Tuesday, March 29, 2005

If I ever completely disappear

from this blog, it could mean I've been arrested:

By Jim Davenport

The Associated Press

COLUMBIA - People who maliciously slander political candidates would face up to five years in prison if a North Myrtle Beach senator's proposal becomes law.
It might be a long shot in a state that did away with criminal libel years ago, but Sen. Dick Elliott says something needs to be done to end over-the-top campaign tactics.

When people become candidates, they should expect to be "fair game for all kinds of questions," the coastal Democrat said. "But that doesn't make them unfair game."
A "lifetime of family reputation can fall by the wayside," he said, and that could make people less willing to seek public office. "People will not expose themselves to the often unkind, unfair abuse they would face," he said.

Lawsuits are an option for people who feel slandered or libeled, but the standards for proving that are higher for public officials. But, Elliott said, if the person making the false charges has no assets, the slandered candidate would get nothing. His proposed criminal penalty would target those offenders.
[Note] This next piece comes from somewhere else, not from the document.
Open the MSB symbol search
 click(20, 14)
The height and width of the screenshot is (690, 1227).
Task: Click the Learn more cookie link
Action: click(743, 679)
He said people who demonstrate actual malice, knowing a statement is false or having reckless disregard for it being false, would face a criminal charge that could bring a $5,000 fine and up to five years in prison. A candidate still could pursue a civil lawsuit.

Elliott said publishers and broadcasters would not be targets for the penalties.

"I understand his frustration, but it's a slippery slope you're starting down here," said Bill Rogers, executive director of the S.C. Press Association.
Courts have always protected political speech, he said. A criminal penalty could discourage people from raising issues that are true.

"We're not in favor of malicious lies being spread about anybody," he said, but the bill raises constitutional concerns.

Sen. Elliott was the target of some nasty allegations in his last campaign, but this lousy, backwards law is no solution.

The law would apply only to false statements, so, sure, I could still call, say, Thad Viers a wanker or a pusillanimous bully and be acquitted. But it'd be nice not to have to worry about being prosecuted in the first place.